◆ **ТЕКСТ ДЛЯ ЧТЕНИЯ**:
# # # # #
Это – что касается оценки действий врачей. Что же касается пациента, то согласием на свою заморозку он расписывается в своем неверии в жизнь души вне тела, в жизнь после смерти, равно как и в неверии в воскресение мертвых. Конечно, если священник будет знать, что его приглашают отпевать человека, чье тело из храма последует в холодильник, ибо усопший надеялся не на жизнь будущего века со Христом, а на успехи науки,- такого человека священник отпевать не будет. Зачем напутствовать человека в вечность, если он именно туда и не хотел?

– Как Вы воспринимаете СПИД с духовных позиций: как Божию кару или диавольское изобретение?

– В «Журнале Московской Патриархии» за 85-й год обретается, наверное, первое упоминание об этой болезни в советской прессе. Речь шла о какой-то экуменической встрече на Западе, и среди прочего автор писал: «А еще участники встречи были проинформированы, что появилась некая новая болезнь, называемая ЭЙДС, которая поражает грешников». Автор этой статьи явно писал об этом с недоверием. Я также, когда впервые об этом услышал, пережил всплеск недоверия: ну, не может быть такой болезни, поражающей только гомосексуалистов, проституток и наркоманов! Это было бы слишком очевидным чудом! Когда оказалось, что это действительно так, то первая реакция была шоковая: наверное, это действительно некая Божия кара. Причем независимо от происхождения – даже если следовать версии, что болезнь эта не естественным путем возникла, а была создана в лаборатории. Но в христианстве любая болезнь, входящая в мою жизнь,- именно от Бога.
# # # # #
◆ **УСЛОВИЕ ЗАДАЧИ**:
Продублируйте без изменений часть текста о заморозке тел и СПИДе: всё начиная со слов «Это – что касается» и до слов «или диавольское изобретение?» включительно.

(Сохранённые записи данных)
# # # # #
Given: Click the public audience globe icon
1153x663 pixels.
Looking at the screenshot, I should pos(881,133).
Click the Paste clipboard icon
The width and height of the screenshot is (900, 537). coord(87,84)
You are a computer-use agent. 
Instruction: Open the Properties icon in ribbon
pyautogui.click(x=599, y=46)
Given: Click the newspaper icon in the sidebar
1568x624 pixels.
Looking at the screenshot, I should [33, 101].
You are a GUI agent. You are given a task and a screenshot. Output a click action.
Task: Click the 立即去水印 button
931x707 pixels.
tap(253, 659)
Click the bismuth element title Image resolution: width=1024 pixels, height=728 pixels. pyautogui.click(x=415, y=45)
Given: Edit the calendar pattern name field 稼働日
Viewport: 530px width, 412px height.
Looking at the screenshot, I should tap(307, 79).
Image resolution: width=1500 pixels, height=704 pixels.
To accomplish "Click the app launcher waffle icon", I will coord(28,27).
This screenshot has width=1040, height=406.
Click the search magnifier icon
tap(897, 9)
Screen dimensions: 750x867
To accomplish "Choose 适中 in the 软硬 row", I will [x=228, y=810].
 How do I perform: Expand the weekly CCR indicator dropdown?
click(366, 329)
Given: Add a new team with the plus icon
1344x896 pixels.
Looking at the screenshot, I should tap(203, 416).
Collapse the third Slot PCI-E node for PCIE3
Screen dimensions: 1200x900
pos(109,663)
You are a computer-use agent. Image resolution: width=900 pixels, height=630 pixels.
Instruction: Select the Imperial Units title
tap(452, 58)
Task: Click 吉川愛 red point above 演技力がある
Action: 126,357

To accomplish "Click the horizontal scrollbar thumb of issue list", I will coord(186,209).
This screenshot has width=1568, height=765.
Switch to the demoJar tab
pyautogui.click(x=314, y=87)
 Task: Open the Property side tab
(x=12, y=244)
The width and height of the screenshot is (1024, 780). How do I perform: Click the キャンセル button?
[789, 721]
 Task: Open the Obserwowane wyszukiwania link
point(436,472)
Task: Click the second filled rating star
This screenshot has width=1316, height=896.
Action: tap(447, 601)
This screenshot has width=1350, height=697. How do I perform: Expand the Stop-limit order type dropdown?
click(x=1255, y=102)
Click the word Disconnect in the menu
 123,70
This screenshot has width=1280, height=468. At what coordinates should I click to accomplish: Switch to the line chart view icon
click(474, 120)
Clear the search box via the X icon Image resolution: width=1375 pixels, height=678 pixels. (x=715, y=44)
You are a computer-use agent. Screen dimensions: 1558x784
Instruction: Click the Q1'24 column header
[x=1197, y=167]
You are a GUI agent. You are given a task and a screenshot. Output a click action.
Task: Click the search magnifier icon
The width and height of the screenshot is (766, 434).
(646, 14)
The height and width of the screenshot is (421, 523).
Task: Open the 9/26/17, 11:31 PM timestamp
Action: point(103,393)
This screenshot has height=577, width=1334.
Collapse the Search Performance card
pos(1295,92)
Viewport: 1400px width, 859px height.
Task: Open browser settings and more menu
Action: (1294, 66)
# # # # #
◆ **ОТВЕТ К ЗАДАНИЮ**:
Это – что касается оценки действий врачей. Что же касается пациента, то согласием на свою заморозку он расписывается в своем неверии в жизнь души вне тела, в жизнь после смерти, равно как и в неверии в воскресение мертвых. Конечно, если священник будет знать, что его приглашают отпевать человека, чье тело из храма последует в холодильник, ибо усопший надеялся не на жизнь будущего века со Христом, а на успехи науки,- такого человека священник отпевать не будет. Зачем напутствовать человека в вечность, если он именно туда и не хотел?

– Как Вы воспринимаете СПИД с духовных позиций: как Божию кару или диавольское изобретение?